We connected each system to a RADIUS server to test its ability to interact with an external authentication database. We also tried to connect the LDAP interface to Active Directory for a couple of systems. Bluesocket and Vernier allow you to select a RADIUS attribute to map user groups. We took advantage of this and defined two categories of wireless users--"Visitor," who is allowed to join the network only for Web browsing and e-mail; and "Employee," who is allowed full Internet and intranet access.

The LDAP interfaces for Bluesocket, Vernier and ReefEdge were difficult to configure. Several critical fields must be correctly filled in to match the AD configuration. Bluesocket just didn't work and gave no hints on how to proceed. We had to call Bluesocket to configure the LDAP.

Cranite's LDAP configuration, on the other hand, was astonishingly simple after we installed Cranite software onto our Microsoft Small Business Server. This software caused the user types from AD to appear in the Cranite Web manager's policy selection screen, allowing the designation of "visitor" or "employee" status to different user groups. When a user logs in after RADIUS authentication, his AD group is automatically located and the policy is assigned.

Vernier has the most options for handling LDAP requests. You can make proxy requests, which allows a login name to be different from the AD name (e.g., a shorter pseudonym). Vernier also allows passwords to be used as part of the binding to avoid separate authentication by RADIUS.

For small installations, you may want to store a list of users locally in the access controller, which is allowed by all the systems except Cranite. In addition, all the systems have the ability to "piggyback" on the logon process for an NT domain to avoid the overhead of a separate authentication.

Traffic filtering and access control
Traffic filtering enables the gateway to allow or block traffic based on destination or data type (HTTP, SMTP, etc.). You can also use filtering to control bandwidth, giving priority to designated users or groups.

These products go beyond simple "yes or no" access control. Suppose, for example, you want your sales reps to have access to the sales intranet but not the financial accounts. You can define a group called "Reps" and configure the access controller to only pass data to or from the sales intranet server's IP address. Each of these products can filter packets by protocol type, port number, IP address, time of day, location and other variables. In fact, this was an area where we felt that the vendors had gone overboard. The configuration's complexity makes it prone to errors.

ReefEdge and Vernier were mind-bogglingly complex, with many interacting policies and groups and a lot of setup steps. However, they make it easy to assign new users. All of the products provide "built-in" categories with preset rights.

Bluesocket, ReefEdge and Vernier support VLAN tagging.
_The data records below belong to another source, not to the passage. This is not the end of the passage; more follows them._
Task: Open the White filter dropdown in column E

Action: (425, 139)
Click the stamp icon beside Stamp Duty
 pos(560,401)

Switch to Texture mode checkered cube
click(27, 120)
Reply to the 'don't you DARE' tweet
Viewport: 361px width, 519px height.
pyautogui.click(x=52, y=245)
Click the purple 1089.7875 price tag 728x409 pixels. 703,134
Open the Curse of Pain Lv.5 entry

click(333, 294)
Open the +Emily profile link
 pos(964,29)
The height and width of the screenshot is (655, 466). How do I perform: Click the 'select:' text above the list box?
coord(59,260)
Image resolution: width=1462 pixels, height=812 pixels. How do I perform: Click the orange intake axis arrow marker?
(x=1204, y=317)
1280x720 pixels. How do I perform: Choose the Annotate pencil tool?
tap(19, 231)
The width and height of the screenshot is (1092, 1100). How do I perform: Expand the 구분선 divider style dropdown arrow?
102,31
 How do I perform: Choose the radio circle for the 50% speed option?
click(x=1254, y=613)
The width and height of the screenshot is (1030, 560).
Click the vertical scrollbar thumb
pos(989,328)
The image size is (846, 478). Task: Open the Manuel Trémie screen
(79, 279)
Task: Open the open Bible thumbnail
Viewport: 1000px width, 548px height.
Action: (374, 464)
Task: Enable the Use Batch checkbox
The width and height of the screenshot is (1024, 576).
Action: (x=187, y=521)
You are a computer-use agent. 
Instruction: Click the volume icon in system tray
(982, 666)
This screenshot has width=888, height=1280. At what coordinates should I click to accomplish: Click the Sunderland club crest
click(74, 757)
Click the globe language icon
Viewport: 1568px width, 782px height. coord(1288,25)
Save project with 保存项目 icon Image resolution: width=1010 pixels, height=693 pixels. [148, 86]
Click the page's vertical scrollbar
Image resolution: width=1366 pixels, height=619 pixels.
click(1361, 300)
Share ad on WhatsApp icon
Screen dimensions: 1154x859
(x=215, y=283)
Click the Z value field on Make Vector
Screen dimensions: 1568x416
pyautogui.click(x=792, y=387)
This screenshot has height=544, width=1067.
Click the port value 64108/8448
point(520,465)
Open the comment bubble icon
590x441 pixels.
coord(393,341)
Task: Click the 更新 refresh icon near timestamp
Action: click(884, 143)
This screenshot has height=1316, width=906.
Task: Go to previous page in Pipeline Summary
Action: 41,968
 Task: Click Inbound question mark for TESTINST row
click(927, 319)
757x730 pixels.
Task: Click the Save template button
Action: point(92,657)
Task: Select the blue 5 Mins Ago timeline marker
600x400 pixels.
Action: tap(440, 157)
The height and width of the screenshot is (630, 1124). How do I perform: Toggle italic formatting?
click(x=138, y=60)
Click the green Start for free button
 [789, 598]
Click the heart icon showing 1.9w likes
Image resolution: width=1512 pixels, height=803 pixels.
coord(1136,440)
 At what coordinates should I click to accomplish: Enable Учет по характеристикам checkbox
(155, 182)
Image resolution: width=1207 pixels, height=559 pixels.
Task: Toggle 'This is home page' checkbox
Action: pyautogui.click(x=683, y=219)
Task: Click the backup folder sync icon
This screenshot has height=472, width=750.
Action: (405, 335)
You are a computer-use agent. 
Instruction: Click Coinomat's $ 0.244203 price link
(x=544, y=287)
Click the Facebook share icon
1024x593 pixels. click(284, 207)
In this case, each user group is associated with a VLAN tag, which is added to frames as they pass onto the network. This is an effective way to limit certain groups to specific network services.

Cranite was simple in all but one respect: defining the traffic filters. It was a laborious, trial-and-error process. Each port and protocol must be manually associated and individually added. However, Cranite provides built-in profiles that will meet most users' needs.

Authentication and encryption
Not surprisingly, all four products provide strong authentication and encryption.

The appliances support VPNs between wireless users and the WAC, while Cranite offers a comparable Layer 2 solution.

VPNs using Layer 3 protocols require the wireless user's computer to have an IP address during connection. The WAC typically uses NAT to convert the IP address from the wireless domain to the local network. These systems can take advantage of VPN support in operating systems such as Windows XP.

Vernier has the most VPN options, but all support the popular L2TP/IPSec. From a security perspective, IPSec is best used with digital certificates, which don't always identify the user explicitly. However, it provides a trusted public key for protecting communication during a secure session; only then can the user authenticate with a user name and password. Creating, installing and managing certificates can be an administrative headache, and many IT managers prefer to use shared secrets. Vernier and Bluesocket give you the choice; Reef-Edge requires certificates.

Cranite performs filtering and encryption on MAC frames rather than IP frames. The principle benefit of Layer 2 encryption is that all communication is hidden--including DHCP, ARP requests and IP headers. This prevents unauthorized onlookers from getting information about your network's structure. The downside is that every client must have proprietary Cranite software.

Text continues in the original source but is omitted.